Health System enters new fiscal year with strategic vision and budget

By Kara Gavin
Health System Public Relations

Gilbert S. Omenn explains details of the Health System’s strategic plan at the July 13 Regents’ meeting. Regent David A. Brandon is on the right. Photo by Paul Jaronski, U-M Photo Services

As the University begins its 2001 fiscal year, the U-M Health System (UMHS) last week unveiled a streamlined budget proposal and new strategic plan aimed at keeping one of the nation’s leading health care institutions in positive financial health for the foreseeable future.

Gilbert S. Omenn, executive vice president for medical affairs, presented the budget plan and strategy report to the Regents July 13, highlighting UMHS staff efforts to cut costs, increase efficiency, continue to grow inpatient and outpatient services, and plan for the future in a time of reduced reimbursements for medical care.

Omenn also summarized the Health System’s projected financial performance for fiscal year 2000. The UMHS will finish 2000 with a positive operating margin of $5 million on revenues of $859 million, he reported. This gain is the result of budget re-examination within all UMHS departments, which were asked to find opportunities to trim their spending throughout the year.

For fiscal 2001, the Health System projects revenues of $887.1 million and expenses of $869.2 million, resulting in a $17.9 million operating margin. This forecast factors in $32 million in cuts that UMHS managers made to their fiscal 2001 budgets, including eliminating programs, reducing overtime, cutting the use of temporary employees and canceling hiring for 450 posted positions. Four hundred and twenty-five positions remain open at the Health System.

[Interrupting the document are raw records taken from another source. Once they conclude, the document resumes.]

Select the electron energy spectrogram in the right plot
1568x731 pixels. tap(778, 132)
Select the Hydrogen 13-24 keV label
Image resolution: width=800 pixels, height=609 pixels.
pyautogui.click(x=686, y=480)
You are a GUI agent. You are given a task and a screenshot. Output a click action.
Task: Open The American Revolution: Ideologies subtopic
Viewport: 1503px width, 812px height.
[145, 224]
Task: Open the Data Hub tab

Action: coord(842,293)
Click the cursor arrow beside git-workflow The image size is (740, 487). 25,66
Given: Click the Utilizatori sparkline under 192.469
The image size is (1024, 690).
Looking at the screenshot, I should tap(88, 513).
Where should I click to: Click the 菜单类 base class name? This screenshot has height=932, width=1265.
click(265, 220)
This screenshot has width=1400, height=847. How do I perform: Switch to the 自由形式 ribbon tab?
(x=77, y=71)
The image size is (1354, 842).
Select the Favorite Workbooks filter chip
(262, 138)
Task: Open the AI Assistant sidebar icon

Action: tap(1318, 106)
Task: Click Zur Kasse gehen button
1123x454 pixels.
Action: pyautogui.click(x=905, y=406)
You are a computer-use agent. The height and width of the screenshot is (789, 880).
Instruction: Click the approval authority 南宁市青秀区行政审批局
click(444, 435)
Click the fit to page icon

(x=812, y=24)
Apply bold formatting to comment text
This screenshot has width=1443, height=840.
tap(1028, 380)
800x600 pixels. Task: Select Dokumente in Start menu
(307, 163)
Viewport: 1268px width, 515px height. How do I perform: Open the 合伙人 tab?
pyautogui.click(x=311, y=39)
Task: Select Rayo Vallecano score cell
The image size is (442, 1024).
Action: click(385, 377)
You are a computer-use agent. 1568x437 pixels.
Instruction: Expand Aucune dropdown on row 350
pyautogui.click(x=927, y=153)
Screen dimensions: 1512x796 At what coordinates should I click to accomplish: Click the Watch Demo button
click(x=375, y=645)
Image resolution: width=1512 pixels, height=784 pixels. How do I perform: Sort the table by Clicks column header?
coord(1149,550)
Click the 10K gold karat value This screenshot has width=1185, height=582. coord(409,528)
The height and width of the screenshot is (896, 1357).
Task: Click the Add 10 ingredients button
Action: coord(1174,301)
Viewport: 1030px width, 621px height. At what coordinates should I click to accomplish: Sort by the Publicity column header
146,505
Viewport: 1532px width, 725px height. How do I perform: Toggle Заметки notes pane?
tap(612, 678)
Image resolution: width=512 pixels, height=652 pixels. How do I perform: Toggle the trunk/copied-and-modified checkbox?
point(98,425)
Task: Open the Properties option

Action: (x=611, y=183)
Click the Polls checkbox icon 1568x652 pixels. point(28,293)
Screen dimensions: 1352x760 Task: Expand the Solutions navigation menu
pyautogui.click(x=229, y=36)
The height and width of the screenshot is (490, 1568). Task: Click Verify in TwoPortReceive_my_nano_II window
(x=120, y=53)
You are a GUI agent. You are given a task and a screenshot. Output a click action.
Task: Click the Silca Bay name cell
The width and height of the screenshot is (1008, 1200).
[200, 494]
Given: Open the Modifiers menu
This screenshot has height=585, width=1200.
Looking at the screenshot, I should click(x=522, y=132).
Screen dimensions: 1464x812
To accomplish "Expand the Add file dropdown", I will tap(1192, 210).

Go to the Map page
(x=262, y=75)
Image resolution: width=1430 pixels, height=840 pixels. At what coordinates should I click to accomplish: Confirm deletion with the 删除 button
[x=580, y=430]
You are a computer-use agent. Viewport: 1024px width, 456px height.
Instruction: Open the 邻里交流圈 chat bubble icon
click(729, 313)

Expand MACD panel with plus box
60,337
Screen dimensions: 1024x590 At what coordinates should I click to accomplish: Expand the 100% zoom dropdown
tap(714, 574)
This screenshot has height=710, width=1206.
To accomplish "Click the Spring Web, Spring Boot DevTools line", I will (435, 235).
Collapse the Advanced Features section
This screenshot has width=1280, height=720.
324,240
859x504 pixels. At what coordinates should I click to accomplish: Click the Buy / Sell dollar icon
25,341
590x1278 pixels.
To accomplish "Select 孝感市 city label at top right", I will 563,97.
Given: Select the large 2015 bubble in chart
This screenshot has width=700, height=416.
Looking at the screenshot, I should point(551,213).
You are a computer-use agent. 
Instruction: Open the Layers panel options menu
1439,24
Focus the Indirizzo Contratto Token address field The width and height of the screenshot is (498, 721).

About 35 employees, of the 9,605 Hospitals and Health Centers staff, have been notified that their present positions have been eliminated by the reduction-in-force required by these budget cuts. Efforts are being made to facilitate placement of those staff elsewhere in the Health System or the University, or outside the University.

The positive forecast for FY 2001 anticipates a continued rise in clinic visits, to more than 1.3 million; a slightly higher number of hospital admissions; and a decline in length of inpatient stay to 5.67 days. Combined with budget cuts, these factors should help the Health System avoid the operating deficits that have plagued other hospitals and academic medical centers following payment reductions from private insurers, Medicaid and Medicare.

Helping guide these changes is the new UMHS Strategic Plan, the result of a year of systematic discussion by staff from throughout the Health System. It provides a common vision for the Hospitals and Health Centers, the Medical School and its Faculty Group Practice, the M-CARE managed care organization, and other areas of the University that work with the Health System.

“A chief goal of this plan is to promote fiscal soundness by making wise decisions in how to structure our operations and how to measure their success,” Omenn said. “The current financial realities facing the entire health care field, and academic medicine in particular, make strategic planning and timely action all the more important.”

Among the key initiatives outlined by the strategic plan:

  • Improving service for patients and their families through improved systems and programs, with appropriate measurement.

  • Continuing clinical redesign to keep patient care and M-CARE premiums competitive no matter what changes in reimbursement arise.

  • Expanding and developing comprehensive care centers for certain populations and diseases, including cancer, cardiovascular, women’s and children’s, transplant and depression.

  • Optimizing use of existing facilities and systems, including space reallocation and information systems.

  • Improving the Medical School’s research ranking, including its level of funding from the National Institutes of Health, and space devoted to research.

  • Periodically enhancing the Medical School curriculum, including better integration of basic science and clinical education.

  • Boosting the ability to attract and retain top faculty, staff and students at all levels.

  • Streamlining the decision-making process throughout the Health System.

  • Intensifying the use of metrics, or measurement criteria, to help in planning, budgeting and rewarding performance.

  • Increasing efforts to attract philanthropic support for both the Medical School and the Hospitals and Health Centers, to offset the changes in clinical revenues and invest in new facilities and programs.

    Altogether, the strategic plan aims to integrate all activities within the Health System, encompassing patient care, education, research, technology development and community service. The plan provides a framework for individual department and divisions to use in their own planning.

    “We have done well to stay in the black in the past several years while so many other academic and community hospitals were laying off large numbers of staff and still incurring big deficits,” Omenn said. “However, just to keep our noses above the water line, we must improve our performance by nearly $40 million each year by obtaining greater net revenue from increased activity and better collection rates, and by decreasing expenditures per unit of service. That will be true for as far into the future as we can imagine.”

    The Association of American Medical Colleges estimates that the typical teaching hospital will lose $45 million in the next two years, and that 40 percent of those hospitals are already in the red.